The above document references the "Joint Development Agreement", where section 2.1.7 addresses this issue:
(b) RACL, PSP and LCCCA shall work cooperatively and make commercially reasonable efforts to secure additional funds for the Project by (i) selling naming rights to the Convention Center Unit, (ii) selling air rights above the Hotel Unit and Convention Center Unit, (iii) reducing LCCCA expenditures on parking, (iv) secure inducement from Manager for rights to manage the Condo Association, (v) secure additional State Grants for the Project, all which shall be used within the terms and conditions of this agreement.
(c) The parties acknowledge, that in addition to (a) above, additional grants from the Commonwealth of Pennsylvania and the IFIP Grant are required in order to construct the Project.
(d) In the event the Final Budget is less than the available funds shown on Exhibit D, plus any funds secured in 2.1.7 (b), any surplus funds shall be equally allocated to RACL (to be utilized in accordance with the Hotel Tower Lease Agreement between RACL and PSP) and LCCCA as an additional contingency.
The "Hotel Tower Lease Agreement" mentioned in the "Joint Development Agreement" does not directly address selling the naming rights.
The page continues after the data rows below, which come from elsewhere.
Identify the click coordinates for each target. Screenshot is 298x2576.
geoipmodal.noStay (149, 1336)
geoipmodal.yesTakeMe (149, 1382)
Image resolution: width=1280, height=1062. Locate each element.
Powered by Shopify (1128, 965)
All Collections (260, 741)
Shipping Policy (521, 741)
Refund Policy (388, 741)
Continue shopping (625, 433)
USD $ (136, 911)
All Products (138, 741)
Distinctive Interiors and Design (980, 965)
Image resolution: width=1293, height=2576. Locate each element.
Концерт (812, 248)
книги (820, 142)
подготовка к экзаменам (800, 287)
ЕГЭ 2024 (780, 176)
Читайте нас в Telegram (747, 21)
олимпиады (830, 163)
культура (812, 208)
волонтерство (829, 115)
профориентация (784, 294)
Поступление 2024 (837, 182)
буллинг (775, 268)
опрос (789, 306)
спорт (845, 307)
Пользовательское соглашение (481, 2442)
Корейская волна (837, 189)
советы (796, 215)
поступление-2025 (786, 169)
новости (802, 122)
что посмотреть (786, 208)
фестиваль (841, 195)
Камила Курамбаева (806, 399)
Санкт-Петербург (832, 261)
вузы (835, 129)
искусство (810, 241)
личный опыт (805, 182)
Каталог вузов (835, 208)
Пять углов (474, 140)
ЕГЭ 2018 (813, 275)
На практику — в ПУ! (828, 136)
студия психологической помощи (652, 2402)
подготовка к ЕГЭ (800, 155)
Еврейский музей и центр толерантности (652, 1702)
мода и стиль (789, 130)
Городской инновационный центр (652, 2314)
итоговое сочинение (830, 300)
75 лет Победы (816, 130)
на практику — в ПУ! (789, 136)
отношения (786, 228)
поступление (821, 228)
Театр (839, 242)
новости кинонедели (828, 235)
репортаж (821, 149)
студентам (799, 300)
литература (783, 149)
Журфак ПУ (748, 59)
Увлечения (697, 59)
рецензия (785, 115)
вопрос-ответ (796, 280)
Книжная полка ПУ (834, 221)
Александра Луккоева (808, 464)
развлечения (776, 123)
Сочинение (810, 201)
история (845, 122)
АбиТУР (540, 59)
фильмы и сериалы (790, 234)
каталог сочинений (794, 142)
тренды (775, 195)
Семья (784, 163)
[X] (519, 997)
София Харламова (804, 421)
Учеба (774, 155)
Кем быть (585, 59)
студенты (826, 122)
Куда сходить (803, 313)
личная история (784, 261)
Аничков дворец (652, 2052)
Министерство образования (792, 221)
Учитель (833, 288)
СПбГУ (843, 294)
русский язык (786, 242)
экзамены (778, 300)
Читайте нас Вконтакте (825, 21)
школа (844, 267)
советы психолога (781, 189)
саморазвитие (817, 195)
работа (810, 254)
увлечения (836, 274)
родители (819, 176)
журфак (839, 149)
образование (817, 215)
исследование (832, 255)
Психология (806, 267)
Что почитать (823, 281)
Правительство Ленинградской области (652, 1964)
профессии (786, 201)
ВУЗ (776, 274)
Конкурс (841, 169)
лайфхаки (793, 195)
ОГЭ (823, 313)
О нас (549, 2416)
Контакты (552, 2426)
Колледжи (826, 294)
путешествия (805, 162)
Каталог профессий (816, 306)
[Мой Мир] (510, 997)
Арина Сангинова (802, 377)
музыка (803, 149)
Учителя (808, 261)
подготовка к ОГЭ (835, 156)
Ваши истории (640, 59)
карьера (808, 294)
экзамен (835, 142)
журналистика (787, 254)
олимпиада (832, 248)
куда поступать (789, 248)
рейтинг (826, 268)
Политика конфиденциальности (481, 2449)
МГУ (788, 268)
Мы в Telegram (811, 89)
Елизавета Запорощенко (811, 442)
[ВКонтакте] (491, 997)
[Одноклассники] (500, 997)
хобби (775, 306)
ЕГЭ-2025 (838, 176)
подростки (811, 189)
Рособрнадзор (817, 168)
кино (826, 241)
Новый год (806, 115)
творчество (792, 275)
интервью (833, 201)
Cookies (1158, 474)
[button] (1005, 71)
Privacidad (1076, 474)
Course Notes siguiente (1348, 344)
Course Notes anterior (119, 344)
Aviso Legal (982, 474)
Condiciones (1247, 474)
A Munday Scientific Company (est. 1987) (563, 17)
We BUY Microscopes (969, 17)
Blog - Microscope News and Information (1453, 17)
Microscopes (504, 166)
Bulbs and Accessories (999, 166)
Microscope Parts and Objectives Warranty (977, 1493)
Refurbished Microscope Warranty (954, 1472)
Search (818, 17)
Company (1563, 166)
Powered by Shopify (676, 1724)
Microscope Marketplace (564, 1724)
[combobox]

This excerpt from section 4.2 seems to be the only appropriate provision:
"The utilization of cost savings with respect to the Hotel shall be determined by Lessee in its sole discretion and shall be used by Lessee to construction finance maintain and operate the Hotel. Lessor shall not be entitled to use cost savings for any other purpose."
This legalese seems to confirm that any additional funds provided to RACL (as mentioned in the "Joint Development Agreement") are to be given to the Penn Square Partners to reduce their costs (and increase their profit margin). This is consistent with the statements in the "Declaration of Condominium".